La otra persona vestía de pana ajada por el uso y cubría su cabeza con la gorra de los diarios, que algún día fue negra, pero se había vuelto parda de tanto soportar lluvia en primavera y otoño, calor en verano y hielos en invierno. Cargaba a la espalda un cuévano lleno de garrobaza, para preparar la lumbre de casa. Hacía un oficio que repetía dos o tres veces por semana. En el pajar de la casa de labor tenía preferencia la paja de trigo para el pienso de los bueyes, y no daba para guardar la garrobaza necesaria para todo el año, que se completaba con la almacenada en otro pajar.

El labrador, como se llamaba entonces a los que ahora se dicen agricultores, dio los días al que sería nuevo vecino de Villoria, con las acostumbradas palabras de persona bien avenida: “Buenos días tenga usted”. “Buenos días”, contestó el otro, y añadió: “Espera”. Se colocó frente al labrador y le espetó: “¿Es que tú tampoco me conoces ya?” “Perdone usted, pero no tengo el gusto, no señor”, respondió el interpelado. El paseante se quitó el sombrero e insistió: “¿Me reconoces ahora?” Entonces sí, el labrador cayó en la cuenta.

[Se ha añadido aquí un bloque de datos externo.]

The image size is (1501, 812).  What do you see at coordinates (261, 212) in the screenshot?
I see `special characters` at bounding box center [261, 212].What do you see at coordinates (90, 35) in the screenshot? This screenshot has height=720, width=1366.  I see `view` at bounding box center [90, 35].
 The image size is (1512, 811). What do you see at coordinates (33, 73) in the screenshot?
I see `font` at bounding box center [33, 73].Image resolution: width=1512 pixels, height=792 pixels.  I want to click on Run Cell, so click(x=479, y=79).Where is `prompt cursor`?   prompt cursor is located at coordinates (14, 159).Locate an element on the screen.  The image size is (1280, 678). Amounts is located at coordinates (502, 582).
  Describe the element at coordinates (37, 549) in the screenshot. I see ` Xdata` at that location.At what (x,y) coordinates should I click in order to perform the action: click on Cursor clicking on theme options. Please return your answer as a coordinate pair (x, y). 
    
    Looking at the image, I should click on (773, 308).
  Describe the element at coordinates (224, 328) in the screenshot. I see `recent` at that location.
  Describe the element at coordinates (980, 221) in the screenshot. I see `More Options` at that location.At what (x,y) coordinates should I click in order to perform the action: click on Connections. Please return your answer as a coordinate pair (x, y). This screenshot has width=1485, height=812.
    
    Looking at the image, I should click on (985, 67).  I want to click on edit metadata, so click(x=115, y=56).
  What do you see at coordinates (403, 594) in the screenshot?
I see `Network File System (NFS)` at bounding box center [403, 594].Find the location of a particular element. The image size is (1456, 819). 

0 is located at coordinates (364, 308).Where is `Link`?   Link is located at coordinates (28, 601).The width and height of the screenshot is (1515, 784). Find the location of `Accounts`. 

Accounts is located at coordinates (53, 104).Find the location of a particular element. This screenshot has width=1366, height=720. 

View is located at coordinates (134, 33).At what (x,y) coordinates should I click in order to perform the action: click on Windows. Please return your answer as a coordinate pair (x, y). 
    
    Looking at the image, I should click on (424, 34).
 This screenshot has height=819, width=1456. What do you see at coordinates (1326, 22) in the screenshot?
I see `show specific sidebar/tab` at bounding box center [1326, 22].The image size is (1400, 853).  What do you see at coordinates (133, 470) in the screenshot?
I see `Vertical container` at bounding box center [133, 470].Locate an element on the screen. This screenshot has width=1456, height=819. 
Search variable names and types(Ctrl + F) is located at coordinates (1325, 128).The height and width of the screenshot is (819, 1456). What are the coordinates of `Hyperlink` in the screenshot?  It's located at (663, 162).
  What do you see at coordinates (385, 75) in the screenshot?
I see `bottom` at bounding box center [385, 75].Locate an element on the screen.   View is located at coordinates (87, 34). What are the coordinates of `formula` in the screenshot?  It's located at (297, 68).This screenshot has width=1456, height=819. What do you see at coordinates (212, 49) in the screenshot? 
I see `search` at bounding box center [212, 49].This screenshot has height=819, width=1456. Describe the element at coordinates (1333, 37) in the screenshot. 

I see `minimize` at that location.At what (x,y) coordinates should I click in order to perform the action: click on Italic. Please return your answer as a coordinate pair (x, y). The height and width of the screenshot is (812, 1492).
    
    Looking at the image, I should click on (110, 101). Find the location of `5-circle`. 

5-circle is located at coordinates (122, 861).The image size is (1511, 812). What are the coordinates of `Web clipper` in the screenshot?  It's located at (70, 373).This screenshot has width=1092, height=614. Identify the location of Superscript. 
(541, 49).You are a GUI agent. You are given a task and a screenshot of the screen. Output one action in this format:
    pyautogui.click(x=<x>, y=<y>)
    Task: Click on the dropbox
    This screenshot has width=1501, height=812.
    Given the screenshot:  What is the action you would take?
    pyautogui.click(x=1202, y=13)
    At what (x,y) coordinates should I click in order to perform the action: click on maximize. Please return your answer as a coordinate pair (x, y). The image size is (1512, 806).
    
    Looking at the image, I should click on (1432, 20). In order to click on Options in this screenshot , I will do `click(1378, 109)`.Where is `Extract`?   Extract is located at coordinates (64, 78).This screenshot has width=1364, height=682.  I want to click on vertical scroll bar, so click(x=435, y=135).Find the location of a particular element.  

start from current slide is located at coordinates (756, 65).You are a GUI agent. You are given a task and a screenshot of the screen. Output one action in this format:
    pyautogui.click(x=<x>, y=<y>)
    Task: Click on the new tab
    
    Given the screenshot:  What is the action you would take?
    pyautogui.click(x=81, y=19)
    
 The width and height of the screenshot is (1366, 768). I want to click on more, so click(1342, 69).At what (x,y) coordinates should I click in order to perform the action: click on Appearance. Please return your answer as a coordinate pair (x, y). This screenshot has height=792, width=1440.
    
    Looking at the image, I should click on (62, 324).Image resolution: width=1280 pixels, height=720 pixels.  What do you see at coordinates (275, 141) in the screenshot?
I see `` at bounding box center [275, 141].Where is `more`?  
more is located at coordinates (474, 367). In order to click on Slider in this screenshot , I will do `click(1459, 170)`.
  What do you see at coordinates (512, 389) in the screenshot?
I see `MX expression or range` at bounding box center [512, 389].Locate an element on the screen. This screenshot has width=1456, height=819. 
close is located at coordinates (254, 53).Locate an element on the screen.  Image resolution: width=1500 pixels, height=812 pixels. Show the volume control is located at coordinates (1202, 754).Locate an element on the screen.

Ambos habían coincidido en una pensión en Salamanca, el primero como estudiante y el segundo como soldado de cuota. El que fuera soldado de cuota volvió a su pueblo, Villoruela, y se casó con una buena y guapa moza de Villoria, distante del anterior un kilómetro y medio. En 1936, en Salamanca se impuso la sublevación de Franco y los suyos contra la legalidad republicana. El que fuera estudiante, ya maestro, sufrió los rigores de la depuración política y las cárceles de la dictadura en Béjar y Salamanca. Parecida suerte correría su esposa, Dª. Teresa Hernández.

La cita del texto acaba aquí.